Walking along the golf course.  Those undulating hills are caused by the burms of the Hill Fort.

The view from the marker.

Mine and Hannah's hair tells the story of the wind.

Snack time in our little haven.  


Blackberries are everywhere.  Unfortunately, they aren't very sweet.

These stiles are classic English.  I think of Jennifer Ehle in Pride and Prejudice,
when she walks to Netherfield.  I'm glad the path wasn't muddy.

Wandering through a pasture.

All day long, we enjoyed amazing views and beautiful weather. The hills rolled on before us with their lush green shiny against the brilliant blue sky broken by billowing white clouds. It was such a welcome relief to the hustle and bustle of tourist stops and the big city. We walked through pastures, along lanes, over hill and dale. It was great.

Check out that landscape!!

That is a thatched roof.  They still have them.
This is in someone's backyard but we saw them on large buildings driving through towns.

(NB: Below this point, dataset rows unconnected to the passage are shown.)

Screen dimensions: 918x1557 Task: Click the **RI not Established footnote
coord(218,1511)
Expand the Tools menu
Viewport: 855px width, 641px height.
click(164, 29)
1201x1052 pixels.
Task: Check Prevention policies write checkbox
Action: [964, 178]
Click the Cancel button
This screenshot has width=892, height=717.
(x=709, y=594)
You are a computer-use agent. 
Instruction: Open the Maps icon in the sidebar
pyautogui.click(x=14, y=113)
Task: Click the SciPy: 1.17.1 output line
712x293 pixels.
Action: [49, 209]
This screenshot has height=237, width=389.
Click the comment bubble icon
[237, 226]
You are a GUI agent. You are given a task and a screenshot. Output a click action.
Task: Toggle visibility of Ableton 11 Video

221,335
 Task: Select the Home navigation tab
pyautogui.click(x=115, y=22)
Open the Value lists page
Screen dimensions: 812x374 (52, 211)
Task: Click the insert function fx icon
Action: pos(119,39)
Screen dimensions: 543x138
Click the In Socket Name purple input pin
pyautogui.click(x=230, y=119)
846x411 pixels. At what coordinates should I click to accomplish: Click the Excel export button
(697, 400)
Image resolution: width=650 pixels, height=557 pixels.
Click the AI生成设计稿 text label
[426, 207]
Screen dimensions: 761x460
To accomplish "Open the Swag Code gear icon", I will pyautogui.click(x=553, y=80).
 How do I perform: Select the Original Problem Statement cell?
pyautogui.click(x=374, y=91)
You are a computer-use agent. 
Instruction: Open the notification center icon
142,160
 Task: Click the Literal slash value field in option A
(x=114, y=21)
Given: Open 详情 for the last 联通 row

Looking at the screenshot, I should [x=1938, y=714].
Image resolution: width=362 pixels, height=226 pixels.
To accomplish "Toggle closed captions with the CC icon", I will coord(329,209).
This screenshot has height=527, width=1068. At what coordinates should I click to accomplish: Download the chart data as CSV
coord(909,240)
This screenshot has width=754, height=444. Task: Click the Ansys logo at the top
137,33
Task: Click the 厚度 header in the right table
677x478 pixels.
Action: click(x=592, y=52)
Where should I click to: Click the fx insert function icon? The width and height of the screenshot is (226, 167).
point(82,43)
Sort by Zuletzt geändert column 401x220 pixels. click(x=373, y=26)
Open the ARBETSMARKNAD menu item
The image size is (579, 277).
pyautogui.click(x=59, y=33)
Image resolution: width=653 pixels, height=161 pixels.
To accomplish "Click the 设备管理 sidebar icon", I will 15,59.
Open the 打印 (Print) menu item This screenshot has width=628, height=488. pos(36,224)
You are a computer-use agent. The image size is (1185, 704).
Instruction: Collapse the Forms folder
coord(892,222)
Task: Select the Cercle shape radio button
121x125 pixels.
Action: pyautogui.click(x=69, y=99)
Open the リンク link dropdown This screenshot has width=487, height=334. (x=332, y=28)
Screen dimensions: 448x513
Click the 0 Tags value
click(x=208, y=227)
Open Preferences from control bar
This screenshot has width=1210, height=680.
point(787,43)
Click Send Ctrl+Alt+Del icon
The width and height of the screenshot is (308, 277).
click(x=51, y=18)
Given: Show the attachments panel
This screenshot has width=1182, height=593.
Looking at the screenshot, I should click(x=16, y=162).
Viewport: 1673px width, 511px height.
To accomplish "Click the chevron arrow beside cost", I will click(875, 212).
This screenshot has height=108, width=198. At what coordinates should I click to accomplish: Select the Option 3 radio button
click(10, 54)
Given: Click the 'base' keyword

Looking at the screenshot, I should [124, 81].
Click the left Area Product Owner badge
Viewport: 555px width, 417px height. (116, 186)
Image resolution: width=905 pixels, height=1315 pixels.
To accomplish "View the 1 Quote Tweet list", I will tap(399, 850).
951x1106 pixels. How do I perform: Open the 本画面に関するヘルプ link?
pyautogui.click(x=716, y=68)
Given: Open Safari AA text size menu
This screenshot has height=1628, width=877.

We ended the day with an ice cream stop. We went to Winstone Ice Cream located in the middle of Rodborough Common. In England, commons are still places anyone can graze their livestock, so we were eating our ice cream in the cow pasture. Thankfully none of them wanted a lick. It has been kind of funny though to drive through open pasture near cities. It was a great way to end a great day.



Cows in the road.

3 comments:

Reianna said...

I know you generally like you hair short but can I say that you look GORGEOUS with your hair at that length! I've always envied your red hair. Oh what glorious views there in England(or are you in Scotland here?). You have me itching to plan a trip with my kiddos.

Heather Wright said...

This is England. Unfortunately we won't make it to Scotland.

Heather Wright said...

And thanks!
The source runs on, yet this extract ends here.